Problem:
Write each entry out again verbatim, pictures excluded.

Data under study:
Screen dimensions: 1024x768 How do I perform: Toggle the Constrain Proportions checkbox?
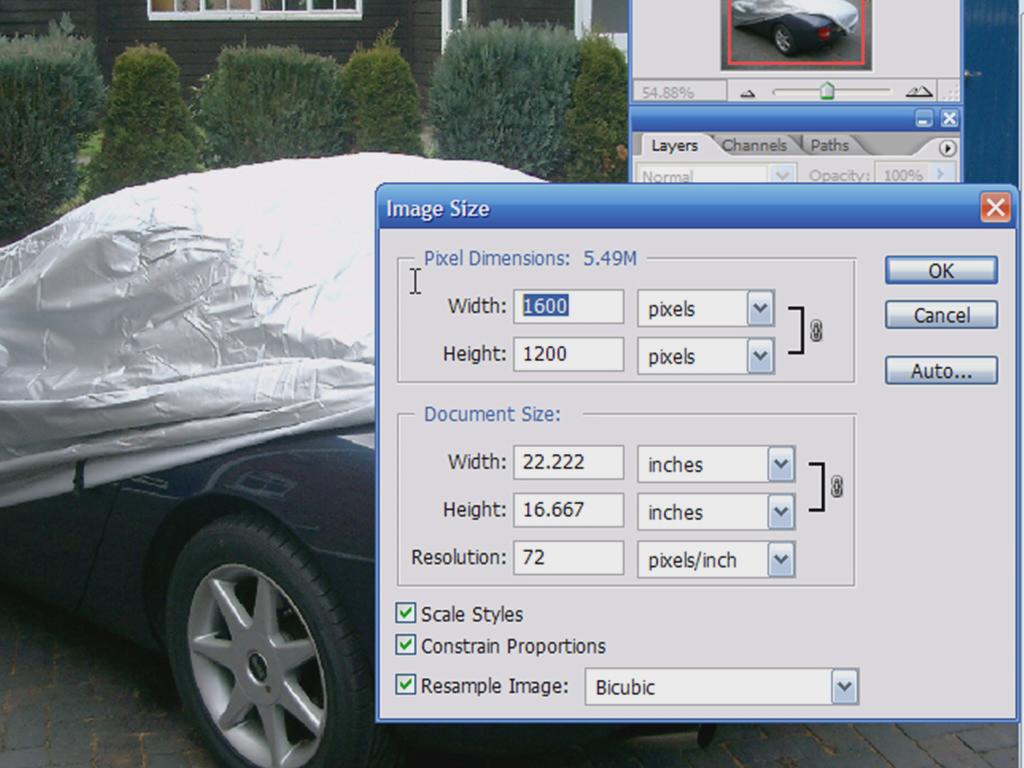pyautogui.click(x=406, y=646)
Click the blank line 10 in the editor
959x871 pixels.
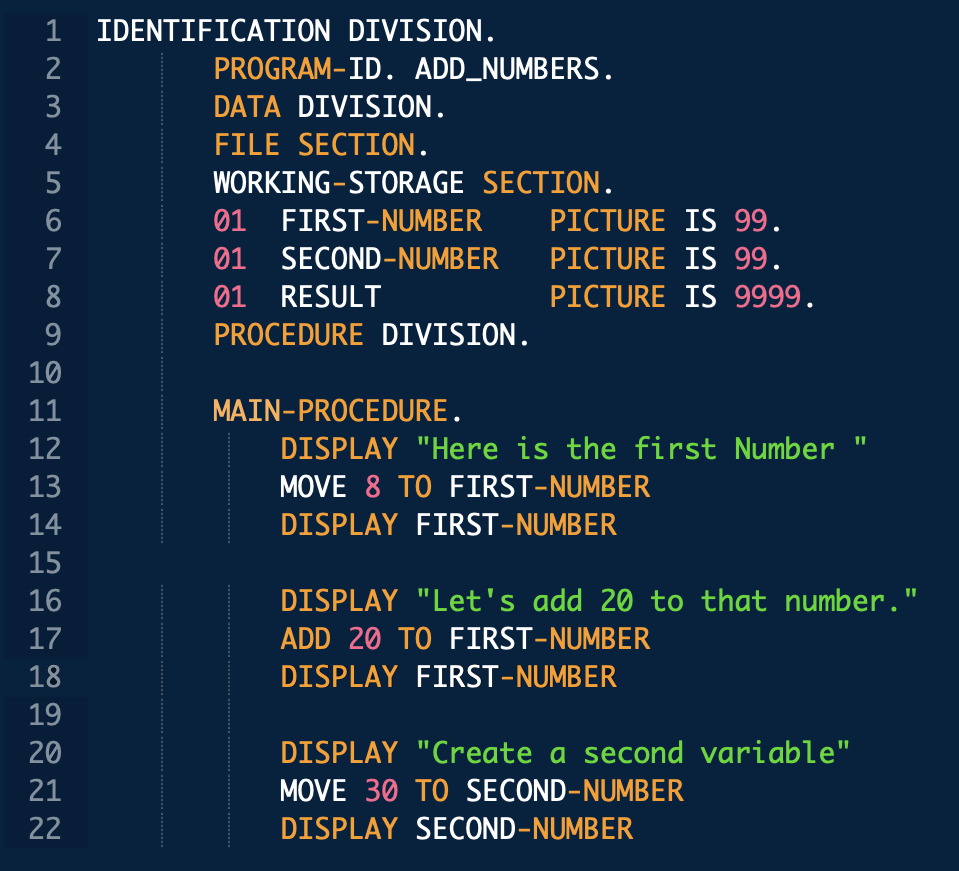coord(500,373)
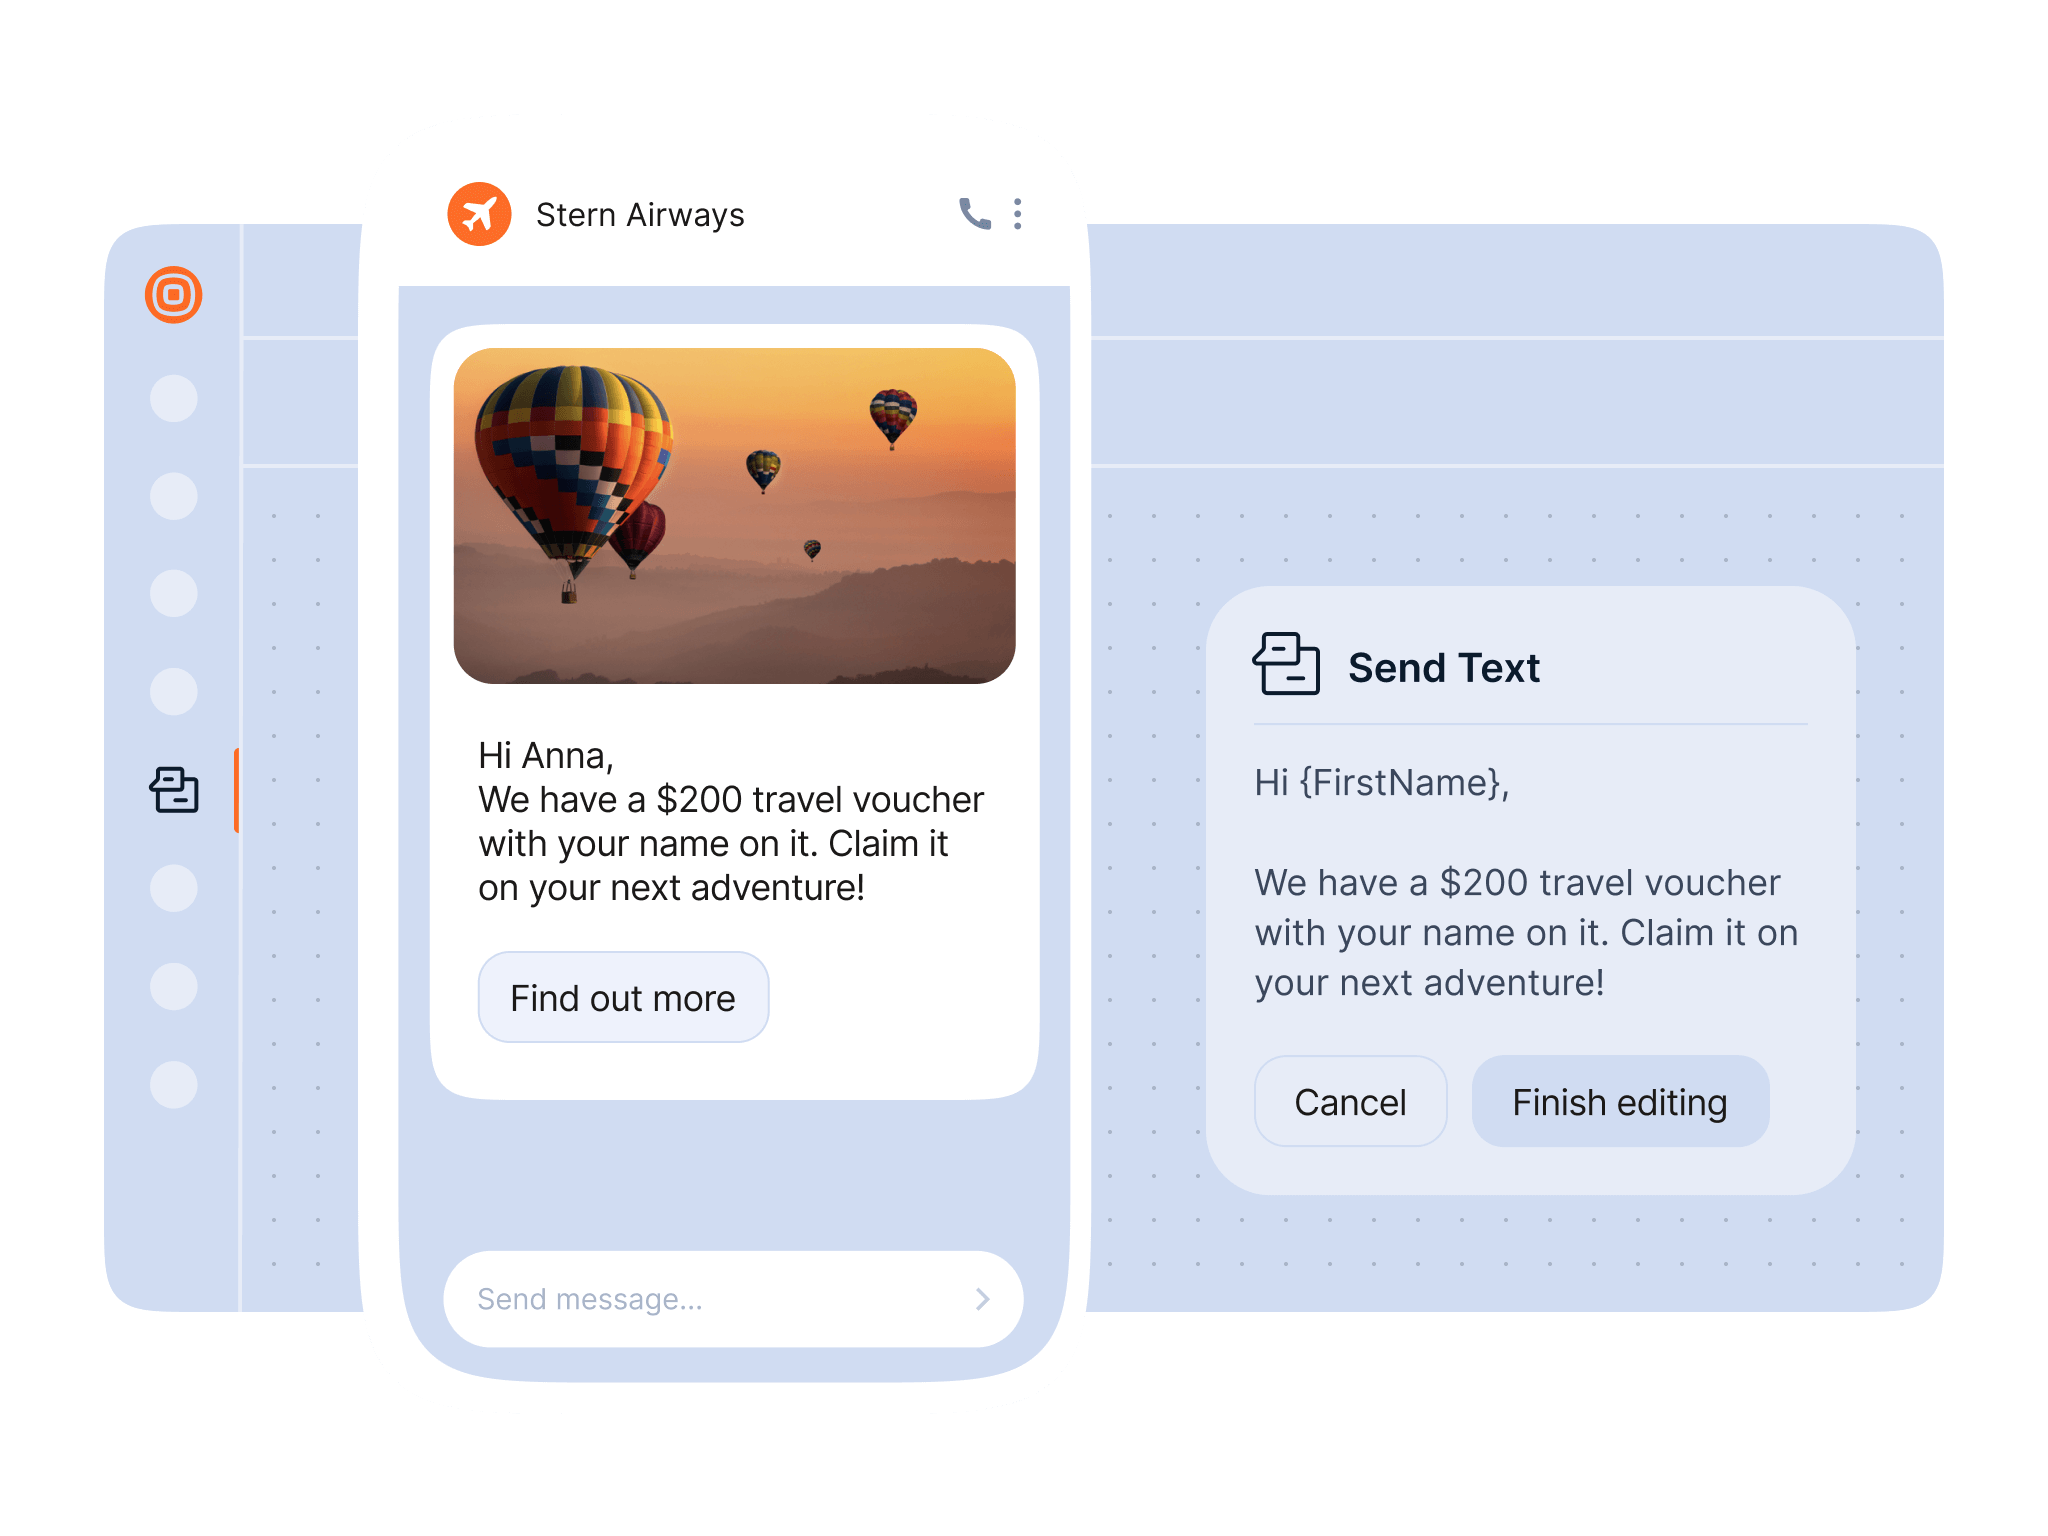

Task response:
Screen dimensions: 1024x768 How do I perform: Toggle the Constrain Proportions checkbox?
pyautogui.click(x=406, y=646)
Click the blank line 10 in the editor
959x871 pixels.
coord(500,373)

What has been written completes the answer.